Appena dopo l’inizio di The Fire Within, in cui la voce narrante di Werner Herzog introduce Katia e Maurice Krafft, vulcanologi e cineamatori morti tentando di filmare l’eruzione del Monte Unzen in Giappone, si vede la prima serie di riprese legate ai loro viaggi. Non sono riprese loro (che giravano in 16mm), bensì riprese di loro, fatte su nastro in bassa qualità da altri, e mostrano gli ultimi momenti della coppia qualche ora prima che incontrassero la morte. I due prima osservano il vulcano dal punto prescelto dai media giapponesi, per poi sgattaiolare via quando si genera l’idea di avvicinarsi ulteriormente all’eruzione per filmarla meglio. Appena dopo, saltando (momentaneamente) il momento fatale con uno stacco, si entra nel mondo delle riprese dei due, e comincia nei fatti un film di riprese d’archivio in cui Herzog è il filo rosso di logica e montaggio tra le immagini catturate dai Krafft nel corso degli anni; ma prima che ciò cominci, tra le inquadrature che mostrano il vulcano Unzen, vediamo una serie di giornalisti giapponesi messi sul ciglio della strada, nel punto in cui i Krafft erano prima di salire, e Herzog commenta che anche chi era lì sarebbe morto a breve. Questo è il momento più agghiacciante e importante di The Fire Within, la messa in campo (e in coscienza, di autore e spettatore) della natura fantasmica del film: le eruzioni vulcaniche e i flussi piroclastici sono creazione e distruzione, meraviglia terrena, divina e aliena, e nelle riprese di Katia e Maurice vediamo persone morte, luoghi morti, l’energia vitale e la forza ancestrale della spinta distruttiva e mortifera delle energie naturali. Il tentativo herzoghiano non è una resurrezione, ma un tributo al fantasma, e allo spirito che ha portato i cineasti martiri al gesto cinematografico del ritratto del vulcano. Come è esplicitato nei primi minuti, The Fire Within non è un’estesa biografia (v. Fire of Love) ma un attestato all’eredità delle loro immagini, del loro immaginario, che dalla natura, dalla realtà, trae un sublime poetico fuori dalla nostra portata o dalla nostra immaginazione. Il commento del regista non è quasi mai scientifico, anche se sempre in ammirazione di quello di cui il nostro mondo è capace – è perlopiù un commento filmico e metafilmico, in cui ai Krafft si riferisce come a dei grandi cineasti, di cui segue il percorso con un fare da critico saggista.
□ □ □ □ □ □ □
→ **Obiettivo dichiarato 1**
Disponga come elenco JSON di stringhe, una per riga e senza le righe vuote, le voci del dataset dall'inizio fino alla riga contenente "I will point(731,188).", quest'ultima inclusa.
Il brano e le voci hanno origine da fonti distinte.

(Voci del dataset)
□ □ □ □ □ □ □
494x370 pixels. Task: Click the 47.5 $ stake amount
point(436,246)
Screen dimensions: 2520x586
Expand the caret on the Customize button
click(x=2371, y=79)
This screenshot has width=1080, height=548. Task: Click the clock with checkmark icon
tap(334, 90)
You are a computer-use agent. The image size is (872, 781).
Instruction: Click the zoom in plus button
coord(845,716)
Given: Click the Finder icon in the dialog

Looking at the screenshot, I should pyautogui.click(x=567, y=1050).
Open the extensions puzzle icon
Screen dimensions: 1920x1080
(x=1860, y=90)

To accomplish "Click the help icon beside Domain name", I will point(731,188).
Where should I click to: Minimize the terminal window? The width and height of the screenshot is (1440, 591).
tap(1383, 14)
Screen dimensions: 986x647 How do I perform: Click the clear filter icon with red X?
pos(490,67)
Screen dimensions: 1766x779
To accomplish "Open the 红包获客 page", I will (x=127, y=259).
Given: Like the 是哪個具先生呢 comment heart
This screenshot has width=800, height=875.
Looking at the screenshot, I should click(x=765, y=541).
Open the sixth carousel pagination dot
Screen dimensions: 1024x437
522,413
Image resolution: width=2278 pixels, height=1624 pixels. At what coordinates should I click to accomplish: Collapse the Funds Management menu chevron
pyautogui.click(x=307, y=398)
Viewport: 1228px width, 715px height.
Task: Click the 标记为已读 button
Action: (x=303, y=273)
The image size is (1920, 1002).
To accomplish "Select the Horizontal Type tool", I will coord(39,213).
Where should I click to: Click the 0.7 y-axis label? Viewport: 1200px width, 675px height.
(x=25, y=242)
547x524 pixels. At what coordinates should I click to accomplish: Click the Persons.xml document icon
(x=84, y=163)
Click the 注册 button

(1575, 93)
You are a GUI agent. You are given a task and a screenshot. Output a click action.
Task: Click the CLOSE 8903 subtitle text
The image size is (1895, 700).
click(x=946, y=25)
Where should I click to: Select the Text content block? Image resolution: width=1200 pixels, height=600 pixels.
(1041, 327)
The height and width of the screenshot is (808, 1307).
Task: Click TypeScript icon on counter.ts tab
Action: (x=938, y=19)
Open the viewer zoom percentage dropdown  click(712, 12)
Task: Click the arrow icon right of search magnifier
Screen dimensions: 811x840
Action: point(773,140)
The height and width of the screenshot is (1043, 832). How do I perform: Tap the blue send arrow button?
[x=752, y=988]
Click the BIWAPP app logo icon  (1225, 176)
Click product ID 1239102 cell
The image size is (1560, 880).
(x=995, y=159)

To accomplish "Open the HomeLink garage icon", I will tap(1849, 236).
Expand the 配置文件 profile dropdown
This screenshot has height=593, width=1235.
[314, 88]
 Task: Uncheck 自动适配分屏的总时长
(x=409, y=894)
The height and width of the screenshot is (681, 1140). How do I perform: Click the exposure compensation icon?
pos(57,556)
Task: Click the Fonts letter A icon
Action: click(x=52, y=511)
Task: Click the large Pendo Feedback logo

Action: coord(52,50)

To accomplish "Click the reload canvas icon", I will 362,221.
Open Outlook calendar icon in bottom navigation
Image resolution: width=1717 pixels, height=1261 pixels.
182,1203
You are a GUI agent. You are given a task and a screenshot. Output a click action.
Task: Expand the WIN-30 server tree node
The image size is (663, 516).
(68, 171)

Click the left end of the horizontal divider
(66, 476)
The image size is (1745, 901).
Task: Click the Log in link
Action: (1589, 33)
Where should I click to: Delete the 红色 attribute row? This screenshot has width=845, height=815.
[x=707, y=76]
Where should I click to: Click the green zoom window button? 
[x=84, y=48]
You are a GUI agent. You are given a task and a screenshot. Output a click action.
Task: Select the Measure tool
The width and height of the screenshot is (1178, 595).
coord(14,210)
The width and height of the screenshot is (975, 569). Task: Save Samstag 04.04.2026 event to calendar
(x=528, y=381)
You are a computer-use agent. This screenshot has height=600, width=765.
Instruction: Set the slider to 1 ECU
□ □ □ □ □ □ □
→ **Obiettivo dichiarato 2**
Traduca in inglese questa frase del brano: «Il tentativo herzoghiano non è una resurrezione, ma un tributo al fantasma, e allo spirito che ha portato i cineasti martiri al gesto cinematografico del ritratto del vulcano.»

→ **Soluzione del problema 1**
[
  "494x370 pixels. Task: Click the 47.5 $ stake amount",
  "point(436,246)",
  "Screen dimensions: 2520x586",
  "Expand the caret on the Customize button",
  "click(x=2371, y=79)",
  "This screenshot has width=1080, height=548. Task: Click the clock with checkmark icon",
  "tap(334, 90)",
  "You are a computer-use agent. The image size is (872, 781).",
  "Instruction: Click the zoom in plus button",
  "coord(845,716)",
  "Given: Click the Finder icon in the dialog",
  "Looking at the screenshot, I should pyautogui.click(x=567, y=1050).",
  "Open the extensions puzzle icon",
  "Screen dimensions: 1920x1080",
  "(x=1860, y=90)",
  "To accomplish \"Click the help icon beside Domain name\", I will point(731,188)."
]

→ **Soluzione del problema 2**
Herzog's endeavor is not a resurrection but a tribute to the ghost, and to the spirit that led the martyr filmmakers to the cinematic gesture of portraying the volcano.